36.  Meeting Patricaia
A full day of my life in Johannesburg eluded me till I thought about the day I met Patricia. Mickey and I were stumbling through out attempts to get a marriage license on a Friday afternoon.

Mickey thought that maybe we should go visit Patricia. Bruce was not with us. The scene unfolded much as I have described it before, accept that it was Mickey, not Bruce. You will see why I blocked this memory.  

When Patricia offered me the ring, Mickey expected that I would have a similar reaction to hers. When I only felt the blank open room she was under whelmed. Quickly Mickey found reason to leave, and we were out the door and down the road.

Somewhere outside North Cliff we passed a remote location for the Office of Home Affairs. Mickey stopped outside the worn and tattered chain link enclosure. She led the way through the black crowd and into a small green building packed with people trying to get the attentions of the people behind a counter.

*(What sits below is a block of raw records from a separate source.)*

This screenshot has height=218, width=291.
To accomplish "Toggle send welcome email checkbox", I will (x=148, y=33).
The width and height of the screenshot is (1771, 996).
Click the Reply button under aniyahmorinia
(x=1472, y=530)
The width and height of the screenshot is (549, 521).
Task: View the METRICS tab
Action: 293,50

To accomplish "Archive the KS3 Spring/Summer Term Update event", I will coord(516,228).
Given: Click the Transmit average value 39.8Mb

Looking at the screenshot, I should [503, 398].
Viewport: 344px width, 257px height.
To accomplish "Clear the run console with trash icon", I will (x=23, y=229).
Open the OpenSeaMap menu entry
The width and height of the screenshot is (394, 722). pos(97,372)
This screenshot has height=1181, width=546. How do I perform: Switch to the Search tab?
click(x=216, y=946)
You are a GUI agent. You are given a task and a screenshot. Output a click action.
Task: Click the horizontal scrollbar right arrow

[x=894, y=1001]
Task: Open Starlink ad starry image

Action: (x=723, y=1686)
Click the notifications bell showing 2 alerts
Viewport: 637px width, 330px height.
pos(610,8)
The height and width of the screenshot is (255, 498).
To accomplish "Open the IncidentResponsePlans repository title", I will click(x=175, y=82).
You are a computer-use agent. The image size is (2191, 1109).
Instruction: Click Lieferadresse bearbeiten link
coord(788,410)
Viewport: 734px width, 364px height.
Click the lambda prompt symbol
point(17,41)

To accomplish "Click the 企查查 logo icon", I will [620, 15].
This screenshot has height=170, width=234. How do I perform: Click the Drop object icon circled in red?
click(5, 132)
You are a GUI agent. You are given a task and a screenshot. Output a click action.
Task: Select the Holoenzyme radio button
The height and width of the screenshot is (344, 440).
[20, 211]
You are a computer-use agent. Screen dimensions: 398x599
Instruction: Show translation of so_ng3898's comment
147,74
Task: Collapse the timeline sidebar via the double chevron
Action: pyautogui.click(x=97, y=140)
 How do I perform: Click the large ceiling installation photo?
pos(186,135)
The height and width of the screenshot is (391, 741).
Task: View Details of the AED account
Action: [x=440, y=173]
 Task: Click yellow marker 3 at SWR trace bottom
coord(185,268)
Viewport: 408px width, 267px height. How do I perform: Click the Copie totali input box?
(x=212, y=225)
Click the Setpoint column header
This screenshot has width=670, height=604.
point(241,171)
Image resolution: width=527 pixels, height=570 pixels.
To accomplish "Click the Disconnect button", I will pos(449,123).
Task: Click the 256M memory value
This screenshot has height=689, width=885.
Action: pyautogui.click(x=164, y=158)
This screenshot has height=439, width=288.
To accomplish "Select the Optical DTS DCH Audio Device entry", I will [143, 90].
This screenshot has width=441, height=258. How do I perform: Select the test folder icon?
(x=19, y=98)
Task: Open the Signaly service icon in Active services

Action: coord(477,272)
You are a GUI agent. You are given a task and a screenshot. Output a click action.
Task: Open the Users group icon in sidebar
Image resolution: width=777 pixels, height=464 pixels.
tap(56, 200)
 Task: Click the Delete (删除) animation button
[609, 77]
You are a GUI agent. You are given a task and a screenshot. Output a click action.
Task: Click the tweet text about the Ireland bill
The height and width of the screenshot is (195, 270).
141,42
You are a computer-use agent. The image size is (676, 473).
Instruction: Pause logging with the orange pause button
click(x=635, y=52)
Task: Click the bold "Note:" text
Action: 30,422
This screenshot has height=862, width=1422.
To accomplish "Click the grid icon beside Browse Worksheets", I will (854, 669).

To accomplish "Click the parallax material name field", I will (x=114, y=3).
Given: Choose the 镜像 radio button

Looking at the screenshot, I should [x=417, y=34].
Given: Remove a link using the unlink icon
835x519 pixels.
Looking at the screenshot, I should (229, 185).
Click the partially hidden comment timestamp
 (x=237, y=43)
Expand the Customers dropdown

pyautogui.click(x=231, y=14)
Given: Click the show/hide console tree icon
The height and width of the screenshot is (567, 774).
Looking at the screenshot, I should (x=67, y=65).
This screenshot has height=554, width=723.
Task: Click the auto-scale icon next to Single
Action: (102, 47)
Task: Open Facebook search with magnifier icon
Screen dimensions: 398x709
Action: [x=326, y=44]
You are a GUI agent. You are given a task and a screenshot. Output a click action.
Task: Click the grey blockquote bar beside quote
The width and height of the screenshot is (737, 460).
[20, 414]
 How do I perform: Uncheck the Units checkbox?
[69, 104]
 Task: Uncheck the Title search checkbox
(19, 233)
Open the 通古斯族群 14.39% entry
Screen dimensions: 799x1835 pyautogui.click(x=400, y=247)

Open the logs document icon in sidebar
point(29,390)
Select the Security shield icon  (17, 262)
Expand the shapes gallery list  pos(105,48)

Mickey pushed her way to the front of the line and demanded that someone give her the necessary papers to apply for a marriage date. The lady in charge told her that like everyone else she would need to wait till April or May. Disgusted and mad she stormed out of the building, me right on her heals.

Out in the car she complained that this was not going to work, that we could not get a license, and needed to call it off. I asked her to let me give it a try. She complained and said I didn’t live here, didn’t know my way around, and could not pull this off. I knew better.

I called a lady, Vicky, whom had been on one of the radio shows. Vicky set Mickey and I up with a meeting with her boss, a lawyer, for  the next week. Vicky also gave me the name of the man at the US embassy that I called on Monday to help arrange for a license. Vicky also gave me the name of the lady at the Office of Home Affairs in the CBD and helped me set up the time for the meeting.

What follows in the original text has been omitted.